Data management and statistical analysis

All patient data were entered into case report forms by the research nurses. Individual data elements were double-entered into an Access® database by a blinded data management team that included data technicians, the data manager and the biostatistician (JDD).

Descriptive statistics (means, standard deviations, and percentages) of patient demographic and health-related variables were calculated at baseline for each group. Medication adherence was calculated from the pill counts as the percent of predicted doses measured at each study visit. Baseline comparisons between the groups were made using Student's t-test and Fisher's Exact test. Preliminary analysis revealed that the response variables were correlated within-subject, but no significant clustering due to clinics or physicians was observed. For continuous responses (SBP and DBP), likelihood-based mixed models with random patient effects were fit in SAS Proc Mixed to incorporate all available data from baseline through 9 months in an intention-to-treat analysis. For BP control, a Generalized Estimating Equation (GEE) model using the binomial distribution and the logit link was fit in SAS Proc Genmod, accommodating the correlations across patients. For both of these types of models (mixed and GEE), contrasts were estimated in order to test for the treatment effect at 2, 4, 6, 8, and 9 months post-baseline. Also in these models, we adjusted for baseline BP level, age, gender, race, education, insurance status, household income, marital status, smoking status, alcohol intake, body mass index, number of co-existing conditions at baseline, number of baseline antihypertensive medications, baseline medication adherence, and total number of visits.
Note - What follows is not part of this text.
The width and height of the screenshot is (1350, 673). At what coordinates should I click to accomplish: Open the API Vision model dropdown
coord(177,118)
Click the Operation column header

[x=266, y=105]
Patient recruitment began in January 2004 and patients were assigned to the control or intervention group by virtue of the clinics' randomization. The last patient completed the trial in October 2006. We enrolled 179 patients and 160 (89.4%) subjects had data at both the baseline and 9-month visit (Figure 1) (p=0.47 between groups). Most patients (87%) completed all six study visits (5.7 ± 1.0 intervention group vs 5.5 ± 1.3 control group; p=0.43). There were optional visits with the pharmacists in the intervention group, resulting in 6.8 ± 1.6 total visits in that group which we controlled for in the analyses. When adjusted for the intervention effect, the within-clinic interclass correlation coefficient (ICC) for SBP at 9 months was 0.0084 (within clinic variance 139.0, between clinic variance 1.2) (not significant). When adjusting for all relevant baseline covariates, the ICC went from 0.0084 down to 0.0010. Similarly, the physician effects appeared to be very small, as within-physician ICC was 0.0097, within-physician variance was 138.4 and the between-physician variance was 1.4 (not significant). When adjusting for the baseline covariates, the between-physician ICC went from 0.0097 down to 0.0005. These results demonstrate there was no clustering of effect by clinic or physician.

Figure 1
Flow of patients through the study protocol

Baseline characteristics of the subjects are shown in Table 1. The baseline number of antihypertensives were not different between the intervention (1.5 ± 1.0) and control groups (1.4 ± 1.0). There was no difference in the percentage of patients who were prescribed medication at baseline between the control (76%) and intervention (84%) groups (p=0.185).

Table 1
Patient Demographics at Baseline —

Primary Outcomes

Table 2 displays the BP results at each pre-specified study visit. After adjustment for the covariates, the mean difference (control group minus the intervention group) in 9-month SBP was 8.7 (95% CI: 4.4, 12.9) mm Hg (Figure 2), while the adjusted mean difference in 9-month DBP was 5.4 (CI: 2.8, 8.0) mm Hg (data not shown). The 24-hour BP effect size was nearly identical with a mean difference of 8.8 (CI: 5.0, 12.6) mm Hg for SBP and 4.6 (CI: 2.4, 6.8) mm Hg for DBP.

Figure 2
Clinic measured systolic BP
Table 2
Clinic BP, 24-hour blood pressure and BP control

BP was controlled in 89.1% of patients in the intervention group and 52.9% in the control group (adjusted odds ratio 8.9; CI: 3.8, 20.7; p<0.001, Figure 3). BP was controlled in 62.8% of non-diabetics in the control group and 91.4% in the intervention group (adjusted odds ratio of 10.2; CI: 3.4, 29.9; p<0.001). For patients with diabetes, BP was controlled in 23.5% of patients in the control group and 81.8% in the intervention group (adjusted odds ratio of 40.1; CI: 4.1, 394.7; p=0.002). Table 3 illustrates that adjusted between-group differences were similar to the crude effects.

Figure 3
Blood pressure control based on clinic blood pressure based on <140/90 mm Hg for uncomplicated hypertension and <130/80 mm Hg for patients with diabetes or chronic kidney disease
Table 3
Unadjusted and adjusted effects of intervention vs control at 9 months.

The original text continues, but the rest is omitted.